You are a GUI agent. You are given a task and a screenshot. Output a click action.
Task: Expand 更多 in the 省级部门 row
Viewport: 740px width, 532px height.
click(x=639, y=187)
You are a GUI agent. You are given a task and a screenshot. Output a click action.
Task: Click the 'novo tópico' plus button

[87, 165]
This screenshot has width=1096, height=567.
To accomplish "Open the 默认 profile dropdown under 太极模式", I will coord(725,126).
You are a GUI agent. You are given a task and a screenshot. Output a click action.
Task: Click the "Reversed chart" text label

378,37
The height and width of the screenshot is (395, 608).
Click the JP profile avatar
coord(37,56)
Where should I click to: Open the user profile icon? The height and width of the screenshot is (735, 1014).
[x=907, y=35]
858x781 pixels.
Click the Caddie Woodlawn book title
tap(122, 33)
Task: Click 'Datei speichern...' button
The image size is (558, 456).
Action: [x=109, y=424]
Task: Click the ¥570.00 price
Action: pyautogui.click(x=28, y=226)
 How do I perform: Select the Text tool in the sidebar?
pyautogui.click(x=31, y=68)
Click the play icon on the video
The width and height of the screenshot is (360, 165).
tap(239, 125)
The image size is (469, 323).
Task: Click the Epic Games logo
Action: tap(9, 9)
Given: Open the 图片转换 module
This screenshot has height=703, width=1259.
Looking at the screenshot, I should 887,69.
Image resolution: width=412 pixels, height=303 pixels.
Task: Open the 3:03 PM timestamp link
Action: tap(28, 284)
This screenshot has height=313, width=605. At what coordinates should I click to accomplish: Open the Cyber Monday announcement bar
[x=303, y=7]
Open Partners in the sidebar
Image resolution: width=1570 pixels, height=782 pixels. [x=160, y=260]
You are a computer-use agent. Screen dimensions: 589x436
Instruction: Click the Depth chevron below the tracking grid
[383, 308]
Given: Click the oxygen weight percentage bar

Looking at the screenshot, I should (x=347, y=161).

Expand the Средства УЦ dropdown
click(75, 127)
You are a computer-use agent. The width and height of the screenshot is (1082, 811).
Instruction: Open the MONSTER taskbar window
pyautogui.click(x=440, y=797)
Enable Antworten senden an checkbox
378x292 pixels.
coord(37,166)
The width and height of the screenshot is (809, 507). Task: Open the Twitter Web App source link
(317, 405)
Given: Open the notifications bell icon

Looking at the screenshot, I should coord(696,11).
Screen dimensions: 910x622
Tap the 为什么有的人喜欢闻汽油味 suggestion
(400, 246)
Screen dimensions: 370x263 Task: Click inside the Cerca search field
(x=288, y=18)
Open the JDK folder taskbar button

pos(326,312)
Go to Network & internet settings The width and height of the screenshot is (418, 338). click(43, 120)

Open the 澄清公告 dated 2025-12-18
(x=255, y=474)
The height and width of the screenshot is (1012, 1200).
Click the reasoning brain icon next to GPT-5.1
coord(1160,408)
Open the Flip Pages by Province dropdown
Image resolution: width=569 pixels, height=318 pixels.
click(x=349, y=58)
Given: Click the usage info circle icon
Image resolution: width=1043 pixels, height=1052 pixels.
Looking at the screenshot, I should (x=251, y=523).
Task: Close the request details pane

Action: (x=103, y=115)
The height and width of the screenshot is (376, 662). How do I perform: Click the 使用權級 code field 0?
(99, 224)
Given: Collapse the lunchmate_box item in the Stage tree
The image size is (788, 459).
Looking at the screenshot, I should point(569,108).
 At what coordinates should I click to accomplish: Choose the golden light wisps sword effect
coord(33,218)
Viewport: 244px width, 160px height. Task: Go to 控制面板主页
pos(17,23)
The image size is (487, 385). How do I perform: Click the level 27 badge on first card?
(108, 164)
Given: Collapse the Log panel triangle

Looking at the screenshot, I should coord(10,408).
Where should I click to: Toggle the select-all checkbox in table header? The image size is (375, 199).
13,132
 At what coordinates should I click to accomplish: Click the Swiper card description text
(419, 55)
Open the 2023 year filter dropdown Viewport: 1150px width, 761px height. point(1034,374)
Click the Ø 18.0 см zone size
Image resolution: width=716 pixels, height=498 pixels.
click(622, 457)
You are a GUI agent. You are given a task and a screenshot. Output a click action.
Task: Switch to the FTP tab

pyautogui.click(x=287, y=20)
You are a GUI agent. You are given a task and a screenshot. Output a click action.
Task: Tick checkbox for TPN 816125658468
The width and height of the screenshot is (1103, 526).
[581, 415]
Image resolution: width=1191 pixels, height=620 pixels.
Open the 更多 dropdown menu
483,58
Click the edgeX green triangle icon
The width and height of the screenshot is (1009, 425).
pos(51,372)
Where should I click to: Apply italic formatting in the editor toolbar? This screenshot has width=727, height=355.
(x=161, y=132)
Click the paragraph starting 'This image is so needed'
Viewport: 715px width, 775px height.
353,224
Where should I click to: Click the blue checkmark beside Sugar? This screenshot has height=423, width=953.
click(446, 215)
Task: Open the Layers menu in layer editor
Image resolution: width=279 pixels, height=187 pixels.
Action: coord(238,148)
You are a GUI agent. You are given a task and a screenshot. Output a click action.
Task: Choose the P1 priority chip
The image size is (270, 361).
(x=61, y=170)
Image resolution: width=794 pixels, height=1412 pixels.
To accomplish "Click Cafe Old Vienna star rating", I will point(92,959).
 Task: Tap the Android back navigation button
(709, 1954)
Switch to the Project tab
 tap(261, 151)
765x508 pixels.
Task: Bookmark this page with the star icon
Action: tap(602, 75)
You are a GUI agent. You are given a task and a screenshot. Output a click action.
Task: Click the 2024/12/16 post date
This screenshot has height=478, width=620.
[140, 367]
======
Exercise details -> In the entries above, the lines between the one holding "Given: Collapse the lunchmate_box" and the one holding "Task: Tick checkbox for TPN 816125658468", inclusive, are to be printed exactly as written, and those alone.

Worked solution ->
Given: Collapse the lunchmate_box item in the Stage tree
The image size is (788, 459).
Looking at the screenshot, I should point(569,108).
 At what coordinates should I click to accomplish: Choose the golden light wisps sword effect
coord(33,218)
Viewport: 244px width, 160px height. Task: Go to 控制面板主页
pos(17,23)
The image size is (487, 385). How do I perform: Click the level 27 badge on first card?
(108, 164)
Given: Collapse the Log panel triangle

Looking at the screenshot, I should coord(10,408).
Where should I click to: Toggle the select-all checkbox in table header? The image size is (375, 199).
13,132
 At what coordinates should I click to accomplish: Click the Swiper card description text
(419, 55)
Open the 2023 year filter dropdown Viewport: 1150px width, 761px height. point(1034,374)
Click the Ø 18.0 см zone size
Image resolution: width=716 pixels, height=498 pixels.
click(622, 457)
You are a GUI agent. You are given a task and a screenshot. Output a click action.
Task: Switch to the FTP tab

pyautogui.click(x=287, y=20)
You are a GUI agent. You are given a task and a screenshot. Output a click action.
Task: Tick checkbox for TPN 816125658468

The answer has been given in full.